Ce vendredi 19 juin, du fait de la reprise des manifestations dans plusieurs villes du pays (Annaba, Bejaia, Alger, Oran, etc.), on a dénombré des centaines d’arrestations. À Bejaïa, dès le début de la manifestation, des bombes lacrymogènes et des balles en caoutchouc ont été utilisées pour disperser les manifestants. Plusieurs blessés ont été constatés.
Une exigence de grande portée démocratique
En vue de dénoncer cette répression largement documentée et en guise de solidarité avec nos compatriotes luttant pour la démocratie et l’État de droit, nous, les membres du Comité de soutien pour les droits humains en Algérie - Montréal, condamnons fermement la répression impunie que subissent nos concitoyennes et concitoyens. Les violations continues des droits les plus fondamentaux auxquelles se livre le régime algérien doivent cesser. Il est urgent de redire la légitimité du combat de manifestant.e.s pacifiques, de militants pour le pluralisme, de journalistes ou de toute personne voulant exprimer son refus de l’injustice et du déni du droit.
Le régime algérien se permet ces pratiques répressives puisqu’à ce jour il continue de bénéficier d’une impunité totale pour toutes les violations des droits humains qu’il commet depuis notamment les années 1990, période coïncidant avec la sortie du régime du parti unique. Ce règne de l’impunité doit prendre fin et un processus de justice transitionnelle s’impose. La construction d’un État de droit ne peut occulter un processus de vérité et de justice.
Aux yeux des membres de notre comité, il faut absolument élever cette exigence démocratique du peuple algérien et son désir de liberté et d’égalité au rang d’un principe constituant exemplaire si l’on veut en généraliser l’exercice et redonner sa puissance publique au mot de démocratie – réduit là-bas comme ici à un vague référent dépouillé de son sens véritable. Surtout si on veut en prévenir les usages restreints, minimalistes et essentiellement idéologiques le réduisant à une coquille vide et en déphasage avec la grammaire du refus de l’indignité énoncée par les segments subalternes de la société algérienne. Notre appel vise plutôt à lui conférer toute la normativité politique indispensable en ces temps de regain des tendances les plus belliqueuses et martiales.
Dans la mesure où les luttes sont communes, le défi consistera sans doute à problématiser les conditions de cette revendication de libération du champ politique algérien dans les termes d’un droit aux droits - en somme, d’un droit à la politique pour reprendre les mots d’Hannah Arendt - qui soit aussi fondamental que jamais dans une période de régression planétaire des formes démocratiques, facilitée par les effets désagrégateurs d’un capitalisme néolibéral, écocide, et surdéterminé par les conséquences insoupçonnées d’une crise pandémique et systémique à laquelle aucun segment de l’humanité ne pourra se soustraire. Car notre destin est aussi tragique que communément partagé.

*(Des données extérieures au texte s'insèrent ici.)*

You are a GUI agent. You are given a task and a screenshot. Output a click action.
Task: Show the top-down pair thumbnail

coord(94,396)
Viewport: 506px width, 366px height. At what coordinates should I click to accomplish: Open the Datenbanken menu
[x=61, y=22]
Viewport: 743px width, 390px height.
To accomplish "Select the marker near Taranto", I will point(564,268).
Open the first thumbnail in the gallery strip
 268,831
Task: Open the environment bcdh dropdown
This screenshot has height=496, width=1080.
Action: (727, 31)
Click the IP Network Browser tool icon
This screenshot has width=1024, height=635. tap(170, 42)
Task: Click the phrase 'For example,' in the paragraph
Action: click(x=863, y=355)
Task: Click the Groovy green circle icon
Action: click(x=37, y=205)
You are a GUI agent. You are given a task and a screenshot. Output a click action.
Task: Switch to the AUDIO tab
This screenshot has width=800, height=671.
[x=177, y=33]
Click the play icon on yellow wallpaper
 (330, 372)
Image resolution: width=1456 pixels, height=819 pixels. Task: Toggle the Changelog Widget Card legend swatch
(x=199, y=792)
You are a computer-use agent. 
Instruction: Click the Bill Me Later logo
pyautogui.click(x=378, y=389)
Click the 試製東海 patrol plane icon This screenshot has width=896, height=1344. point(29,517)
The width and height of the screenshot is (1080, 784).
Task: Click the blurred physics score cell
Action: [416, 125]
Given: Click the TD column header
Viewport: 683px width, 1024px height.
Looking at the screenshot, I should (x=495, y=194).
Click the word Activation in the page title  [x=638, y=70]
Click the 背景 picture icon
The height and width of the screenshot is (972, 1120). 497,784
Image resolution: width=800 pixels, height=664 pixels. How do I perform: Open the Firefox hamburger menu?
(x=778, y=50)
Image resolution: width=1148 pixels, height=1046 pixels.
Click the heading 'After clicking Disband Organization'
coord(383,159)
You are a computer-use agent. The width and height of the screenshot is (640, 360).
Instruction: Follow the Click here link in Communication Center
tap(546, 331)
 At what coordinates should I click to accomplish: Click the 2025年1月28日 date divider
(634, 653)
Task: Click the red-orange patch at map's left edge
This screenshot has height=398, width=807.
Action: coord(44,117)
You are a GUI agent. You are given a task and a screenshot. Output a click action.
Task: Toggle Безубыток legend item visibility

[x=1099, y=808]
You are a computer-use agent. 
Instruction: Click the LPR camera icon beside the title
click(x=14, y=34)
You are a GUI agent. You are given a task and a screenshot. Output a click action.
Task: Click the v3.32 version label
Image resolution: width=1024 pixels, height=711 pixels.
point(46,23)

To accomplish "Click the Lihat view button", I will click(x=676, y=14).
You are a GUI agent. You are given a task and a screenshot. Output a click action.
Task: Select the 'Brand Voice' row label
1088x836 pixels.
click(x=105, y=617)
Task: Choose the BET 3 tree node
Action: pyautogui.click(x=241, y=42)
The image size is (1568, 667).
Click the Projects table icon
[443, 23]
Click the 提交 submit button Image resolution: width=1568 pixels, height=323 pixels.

Tous ces soulèvements populaires ont en commun d’opposer une démocratie concrète de la rue, où quiconque peut participer à l’élaboration de la norme commune, à une « démocratie » élitaire le plus souvent captée par des « représentants » n’ayant le plus souvent comme légitimité que le fait d’être accoutumés aux rouages d’un jeu politique nécessitant, d’une part, d’être redéfinis, mais aussi de mettre de l’avant des mécanismes d’assistance à la parole pour les moins considérés dans le décompte social fortement caractérisé par une mésentente et des différends entre le peuple et l’oligarchie militaire.